- [TASK TO COMPLETE]
Search the entries for the word "Collapse" and return every line where it is found.

- [Stored data entries]
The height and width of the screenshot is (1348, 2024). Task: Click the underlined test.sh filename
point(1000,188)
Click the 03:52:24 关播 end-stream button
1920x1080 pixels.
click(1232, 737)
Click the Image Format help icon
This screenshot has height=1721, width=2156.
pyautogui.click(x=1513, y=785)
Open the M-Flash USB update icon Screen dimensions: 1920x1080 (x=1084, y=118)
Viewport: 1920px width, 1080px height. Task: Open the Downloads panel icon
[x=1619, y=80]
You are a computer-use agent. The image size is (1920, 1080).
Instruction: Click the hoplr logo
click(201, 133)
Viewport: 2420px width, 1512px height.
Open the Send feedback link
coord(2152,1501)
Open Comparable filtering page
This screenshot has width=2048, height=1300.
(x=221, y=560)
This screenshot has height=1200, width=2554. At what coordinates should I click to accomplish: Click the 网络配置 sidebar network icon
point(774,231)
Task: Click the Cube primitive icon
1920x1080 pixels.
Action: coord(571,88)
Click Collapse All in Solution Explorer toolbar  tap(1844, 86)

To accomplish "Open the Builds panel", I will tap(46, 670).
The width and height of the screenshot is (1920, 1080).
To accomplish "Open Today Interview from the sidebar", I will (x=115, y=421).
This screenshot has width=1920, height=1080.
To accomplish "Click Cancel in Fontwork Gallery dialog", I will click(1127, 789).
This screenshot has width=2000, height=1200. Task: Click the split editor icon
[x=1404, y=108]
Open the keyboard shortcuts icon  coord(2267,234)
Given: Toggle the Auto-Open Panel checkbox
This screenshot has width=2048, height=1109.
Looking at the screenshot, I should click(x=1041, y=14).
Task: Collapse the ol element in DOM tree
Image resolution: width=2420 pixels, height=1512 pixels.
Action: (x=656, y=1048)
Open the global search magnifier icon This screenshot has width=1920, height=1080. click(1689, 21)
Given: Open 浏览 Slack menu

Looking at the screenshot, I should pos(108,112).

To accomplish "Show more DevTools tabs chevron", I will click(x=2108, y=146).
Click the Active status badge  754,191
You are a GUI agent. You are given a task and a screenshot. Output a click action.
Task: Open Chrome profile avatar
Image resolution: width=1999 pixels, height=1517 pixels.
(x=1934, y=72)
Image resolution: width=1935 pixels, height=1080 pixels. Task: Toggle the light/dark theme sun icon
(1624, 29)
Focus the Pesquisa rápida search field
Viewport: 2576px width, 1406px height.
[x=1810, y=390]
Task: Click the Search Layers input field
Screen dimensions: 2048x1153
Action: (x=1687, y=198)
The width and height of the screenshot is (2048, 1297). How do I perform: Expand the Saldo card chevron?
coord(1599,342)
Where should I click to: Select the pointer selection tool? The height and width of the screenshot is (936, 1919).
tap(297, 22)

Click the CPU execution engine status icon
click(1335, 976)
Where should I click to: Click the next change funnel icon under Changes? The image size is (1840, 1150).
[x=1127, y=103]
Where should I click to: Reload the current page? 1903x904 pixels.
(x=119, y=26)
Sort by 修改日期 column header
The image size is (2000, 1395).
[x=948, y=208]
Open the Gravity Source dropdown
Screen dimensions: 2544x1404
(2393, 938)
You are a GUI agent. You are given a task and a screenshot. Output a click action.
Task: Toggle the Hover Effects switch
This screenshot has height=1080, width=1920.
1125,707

- [THE ANSWER]
Click Collapse All in Solution Explorer toolbar  tap(1844, 86)
Task: Collapse the ol element in DOM tree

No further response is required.